Stephen Barrett who had offered A Current Affair a scoop on the ATO scam which was rejected turns his attention demanding $5 million payment from the gang.

On April 27 the ATO, which was co-operating with the AFP in the investigation, froze the bank accounts of Plutus for unpaid debts meaning contractors and workers could not be paid. When Menon became aware that the ATO realised they had outstanding liabilities that they could not meet he discussed with Cranston junior the winding up of the two tier companies – what is known as phoenixing.

That’s the story so far according to the allegations made in a statement by the AFP prepared for the court on May 17.


The AFP carried out raids on a number of Sydney properties, searching premises and seizing assets worth millions of dollars and other material in Sydney, Wollongong and the Southern Highlands. According to a list issued by the AFP, the assets seized include:

  • 25 luxury motor vehicles
  • $15 million in bank accounts
  • 18 luxury residential properties
  • 12 motorbikes
  • Two aircraft
  • Firearms.

The media then speculates on links between some of the main players and the criminal underworld, developers and possibly bikies. One of the lawyers involved is linked to jailed former Labor power-broker Eddie Obeid. Investigations continue and it will take some time to sort out the complex contracting and other tax structures.
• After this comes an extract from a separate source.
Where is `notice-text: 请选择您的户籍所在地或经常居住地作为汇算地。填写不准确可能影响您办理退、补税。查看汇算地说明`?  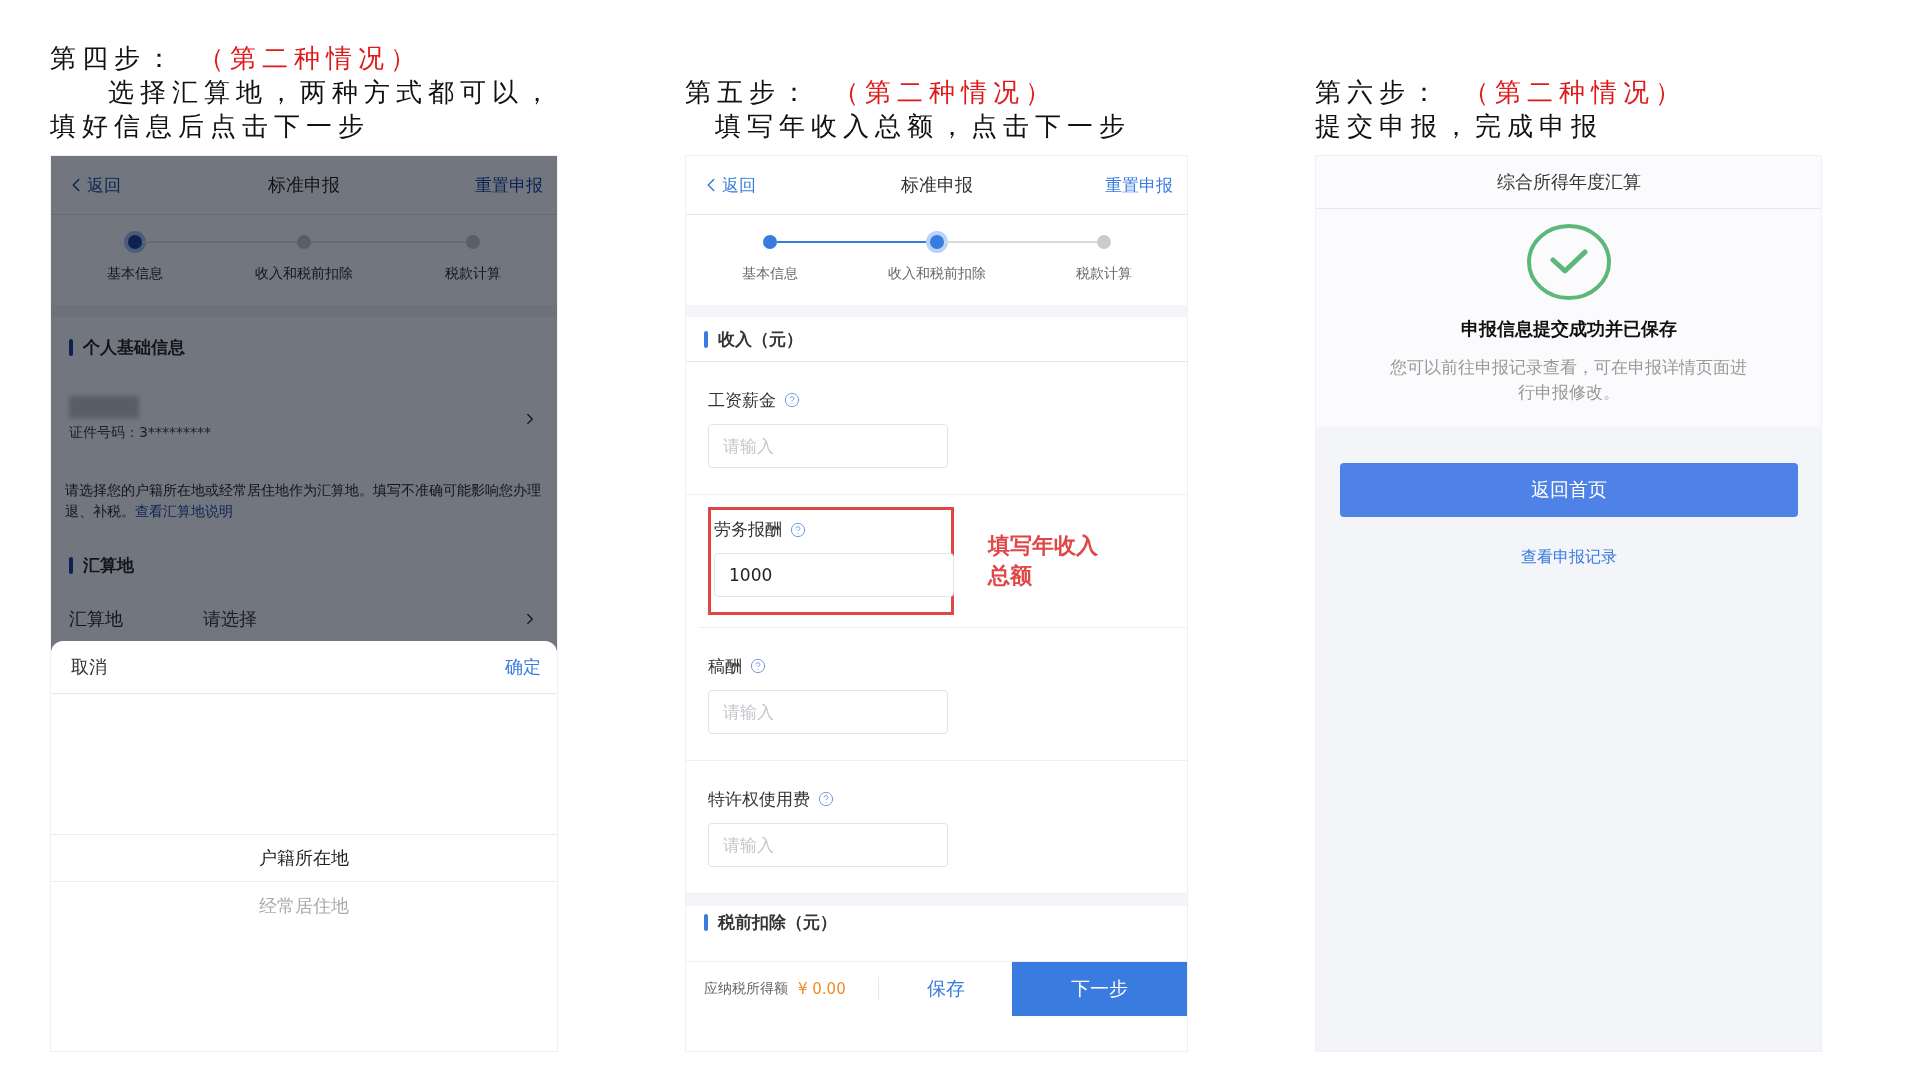
notice-text: 请选择您的户籍所在地或经常居住地作为汇算地。填写不准确可能影响您办理退、补税。查看汇算地说明 is located at coordinates (304, 501).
If ever there were an indictment of capitalism and all its 21st century features then it would be hard to go past the fraud allegations enveloping the Australian Taxation Office.

The victims in all of this are the workers who were not paid and the workers who may now owe the ATO money because of underpayment of PAYG income tax over the past year or so.

Sorry tale

The saga – and we still have more to learn about it – is indicative of white-collar crime. It goes to the heart of capitalism, a system based on corruption, greed, individualism and exploitation and a capitalist state that does little to protect the victims of this crime – working people.

There were a number of specific factors that contributed to this mighty heist.

They include:

  • The use of contractors and subcontractors where there is no accountability or transparency instead of managing the payroll in-house – that is the privatisation of the working of government
  • Massive cuts to staff at the ATO adding up to almost 30 percent of employees in the past five years and an increasing reliance on external “consultants”, casuals and part-time staff to do work that was previously done by permanent employees
  • The slashing of red tape within the ATO – a form of deregulation
  • Lack of protection of workers’ entitlements when companies go into liquidation and failure to impose heavy penalties on directors
  • The lack of effective laws and willingness by authorities to stamp out the practice of phoenixing. This is where a company is stripped of its assets, is left with no funds to pay wages and other entitlements, outstanding debts or tax. The company goes into liquidation, the assets are used to start a new company under a new name, by the same people, and often from the same premises
  • Inadequate funding of watchdogs such as the Australian Security and Investments Commission and a seeming reluctance to come down heavily on offenders.

All of which begs the question: Who knows how many other schemes are fleecing the ATO and community of income through contractors and subcontractors?